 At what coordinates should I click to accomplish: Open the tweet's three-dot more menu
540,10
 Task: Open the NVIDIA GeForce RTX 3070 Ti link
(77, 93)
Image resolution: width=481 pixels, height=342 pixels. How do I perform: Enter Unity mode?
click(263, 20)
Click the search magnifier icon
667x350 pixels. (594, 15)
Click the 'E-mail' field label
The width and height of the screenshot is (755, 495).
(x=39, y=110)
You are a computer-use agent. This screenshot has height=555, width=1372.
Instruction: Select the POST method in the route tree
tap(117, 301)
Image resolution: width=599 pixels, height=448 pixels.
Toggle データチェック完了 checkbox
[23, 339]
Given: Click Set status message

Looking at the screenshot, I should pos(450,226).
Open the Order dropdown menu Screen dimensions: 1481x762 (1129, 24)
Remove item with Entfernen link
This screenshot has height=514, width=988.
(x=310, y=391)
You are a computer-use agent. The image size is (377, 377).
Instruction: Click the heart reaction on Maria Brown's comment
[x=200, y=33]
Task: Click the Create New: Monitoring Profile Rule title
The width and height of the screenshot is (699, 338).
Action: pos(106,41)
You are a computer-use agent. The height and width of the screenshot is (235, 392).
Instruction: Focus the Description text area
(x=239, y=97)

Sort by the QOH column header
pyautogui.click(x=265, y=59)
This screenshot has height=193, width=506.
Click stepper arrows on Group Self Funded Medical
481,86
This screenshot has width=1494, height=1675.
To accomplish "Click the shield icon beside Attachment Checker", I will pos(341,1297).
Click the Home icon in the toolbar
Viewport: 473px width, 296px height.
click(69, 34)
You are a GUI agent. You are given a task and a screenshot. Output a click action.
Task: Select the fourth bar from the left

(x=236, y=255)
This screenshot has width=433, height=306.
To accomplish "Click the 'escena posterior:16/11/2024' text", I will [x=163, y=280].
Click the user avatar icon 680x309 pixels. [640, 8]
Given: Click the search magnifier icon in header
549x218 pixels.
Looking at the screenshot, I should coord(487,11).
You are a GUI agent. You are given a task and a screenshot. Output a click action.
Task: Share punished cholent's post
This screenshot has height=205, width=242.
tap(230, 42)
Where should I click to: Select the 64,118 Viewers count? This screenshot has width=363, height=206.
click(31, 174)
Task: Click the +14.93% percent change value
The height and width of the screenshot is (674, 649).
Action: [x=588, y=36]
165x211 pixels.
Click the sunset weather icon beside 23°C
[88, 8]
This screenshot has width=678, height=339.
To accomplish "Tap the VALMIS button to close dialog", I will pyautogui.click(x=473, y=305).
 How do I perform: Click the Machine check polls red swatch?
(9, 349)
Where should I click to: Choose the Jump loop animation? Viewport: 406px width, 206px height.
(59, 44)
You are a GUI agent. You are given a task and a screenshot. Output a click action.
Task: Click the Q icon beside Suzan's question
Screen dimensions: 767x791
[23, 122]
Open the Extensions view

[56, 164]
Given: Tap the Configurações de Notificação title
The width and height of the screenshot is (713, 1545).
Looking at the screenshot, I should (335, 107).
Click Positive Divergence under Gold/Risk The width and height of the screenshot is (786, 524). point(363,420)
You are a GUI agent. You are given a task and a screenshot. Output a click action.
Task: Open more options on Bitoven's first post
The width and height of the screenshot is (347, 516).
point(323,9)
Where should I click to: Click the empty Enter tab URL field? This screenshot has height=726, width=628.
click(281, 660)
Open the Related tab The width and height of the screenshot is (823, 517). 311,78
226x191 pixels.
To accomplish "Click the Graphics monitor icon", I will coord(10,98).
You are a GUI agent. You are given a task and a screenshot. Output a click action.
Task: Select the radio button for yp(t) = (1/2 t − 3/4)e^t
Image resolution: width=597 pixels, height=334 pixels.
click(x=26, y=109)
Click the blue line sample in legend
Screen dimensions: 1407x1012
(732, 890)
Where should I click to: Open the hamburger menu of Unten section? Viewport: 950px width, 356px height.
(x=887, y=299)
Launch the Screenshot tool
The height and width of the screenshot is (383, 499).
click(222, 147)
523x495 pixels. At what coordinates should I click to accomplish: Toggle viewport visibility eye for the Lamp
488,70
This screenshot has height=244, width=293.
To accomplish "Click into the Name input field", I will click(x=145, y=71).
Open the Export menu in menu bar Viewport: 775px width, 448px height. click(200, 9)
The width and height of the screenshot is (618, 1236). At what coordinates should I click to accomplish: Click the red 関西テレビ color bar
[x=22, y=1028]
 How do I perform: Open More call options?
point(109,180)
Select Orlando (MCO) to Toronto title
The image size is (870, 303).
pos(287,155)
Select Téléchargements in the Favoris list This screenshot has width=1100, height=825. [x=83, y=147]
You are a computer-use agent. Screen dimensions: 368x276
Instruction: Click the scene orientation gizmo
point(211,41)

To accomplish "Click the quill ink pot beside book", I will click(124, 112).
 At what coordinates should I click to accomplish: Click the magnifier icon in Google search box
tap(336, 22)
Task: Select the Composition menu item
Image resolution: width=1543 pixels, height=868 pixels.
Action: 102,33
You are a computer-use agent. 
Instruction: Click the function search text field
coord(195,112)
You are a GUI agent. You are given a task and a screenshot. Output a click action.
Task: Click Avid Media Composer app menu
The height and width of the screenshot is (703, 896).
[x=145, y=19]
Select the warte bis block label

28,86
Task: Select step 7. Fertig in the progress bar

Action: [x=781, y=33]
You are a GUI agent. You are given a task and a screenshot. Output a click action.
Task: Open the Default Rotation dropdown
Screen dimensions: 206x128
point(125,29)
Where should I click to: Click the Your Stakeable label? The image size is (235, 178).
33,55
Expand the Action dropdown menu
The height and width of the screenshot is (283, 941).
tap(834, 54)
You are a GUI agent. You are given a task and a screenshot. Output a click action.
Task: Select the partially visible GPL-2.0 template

■ INSTRUCTIONS TO FOLLOW ■
Each line from the one containing "Instruction: Click the function" through the end of the material must be output exactly, and no other line.

■ FINISHED TASK ■
Instruction: Click the function search text field
coord(195,112)
You are a GUI agent. You are given a task and a screenshot. Output a click action.
Task: Click Avid Media Composer app menu
The height and width of the screenshot is (703, 896).
[x=145, y=19]
Select the warte bis block label

28,86
Task: Select step 7. Fertig in the progress bar

Action: [x=781, y=33]
You are a GUI agent. You are given a task and a screenshot. Output a click action.
Task: Open the Default Rotation dropdown
Screen dimensions: 206x128
point(125,29)
Where should I click to: Click the Your Stakeable label? The image size is (235, 178).
33,55
Expand the Action dropdown menu
The height and width of the screenshot is (283, 941).
tap(834, 54)
You are a GUI agent. You are given a task and a screenshot. Output a click action.
Task: Select the partially visible GPL-2.0 template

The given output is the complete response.